# South Bend Mill?



## WalterC (Dec 30, 2015)

This is advertized as a South Bend mill.

 Anyone know what we are looking at? Looks pretty small.


----------



## Silverbullet (Dec 30, 2015)

About the size of the clausen mills , is it for sale ? it's already set up with power feed and collets are there. You can ship it to a poor wheelchair bound cripple if you don't want it . I don't have much money but I'd give something for it. looks like its in pretty good shape.


----------



## WalterC (Dec 30, 2015)

Silverbullet said:


> About the size of the clausen mills , is it for sale ? it's already set up with power feed and collets are there. You can ship it to a poor wheelchair bound cripple if you don't want it . I don't have much money but I'd give something for it. looks like its in pretty good shape.

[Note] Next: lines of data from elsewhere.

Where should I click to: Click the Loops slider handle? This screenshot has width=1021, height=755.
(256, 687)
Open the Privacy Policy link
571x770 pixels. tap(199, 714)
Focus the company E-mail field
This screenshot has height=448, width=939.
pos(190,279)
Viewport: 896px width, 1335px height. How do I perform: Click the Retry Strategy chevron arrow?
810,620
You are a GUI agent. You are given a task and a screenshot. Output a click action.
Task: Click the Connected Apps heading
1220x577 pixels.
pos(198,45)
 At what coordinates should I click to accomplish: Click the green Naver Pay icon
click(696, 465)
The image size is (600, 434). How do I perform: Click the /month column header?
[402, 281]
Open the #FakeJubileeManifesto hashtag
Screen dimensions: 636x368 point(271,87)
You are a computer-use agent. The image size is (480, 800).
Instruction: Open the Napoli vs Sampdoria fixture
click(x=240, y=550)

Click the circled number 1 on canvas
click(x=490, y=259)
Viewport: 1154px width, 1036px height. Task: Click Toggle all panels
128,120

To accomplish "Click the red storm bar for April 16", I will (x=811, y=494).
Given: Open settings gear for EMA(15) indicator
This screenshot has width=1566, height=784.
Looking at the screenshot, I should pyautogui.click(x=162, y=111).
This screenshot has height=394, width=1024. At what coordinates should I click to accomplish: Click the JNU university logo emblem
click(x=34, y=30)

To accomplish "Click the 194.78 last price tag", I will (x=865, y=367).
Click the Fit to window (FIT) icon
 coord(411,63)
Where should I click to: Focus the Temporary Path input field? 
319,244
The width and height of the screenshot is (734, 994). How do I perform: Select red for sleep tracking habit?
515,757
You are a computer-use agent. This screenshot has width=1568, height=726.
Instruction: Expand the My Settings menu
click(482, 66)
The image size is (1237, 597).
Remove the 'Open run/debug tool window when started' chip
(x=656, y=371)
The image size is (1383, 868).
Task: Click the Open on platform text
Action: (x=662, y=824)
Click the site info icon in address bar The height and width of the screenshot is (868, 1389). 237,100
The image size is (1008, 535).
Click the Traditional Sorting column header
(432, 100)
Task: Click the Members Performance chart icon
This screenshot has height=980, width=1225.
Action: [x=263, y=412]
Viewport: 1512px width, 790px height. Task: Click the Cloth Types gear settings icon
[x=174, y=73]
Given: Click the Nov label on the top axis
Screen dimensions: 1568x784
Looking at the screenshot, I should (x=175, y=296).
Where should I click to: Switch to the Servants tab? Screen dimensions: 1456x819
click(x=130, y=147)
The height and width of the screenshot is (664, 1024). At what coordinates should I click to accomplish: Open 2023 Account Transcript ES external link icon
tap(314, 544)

 600 bucks. I'm considering it. Looks like it would be easy to move. Don't have a lot of info on it.

 Would be a fun restore like new project.


----------



## Andre (Dec 30, 2015)

Yes, South Bend did in fact make mills. Also made drill presses, ransom grinders, etc.

Do a thorough inspection, and if you go for it be safe moving.


----------



## WalterC (Dec 30, 2015)

It looks a lot like this Index.


----------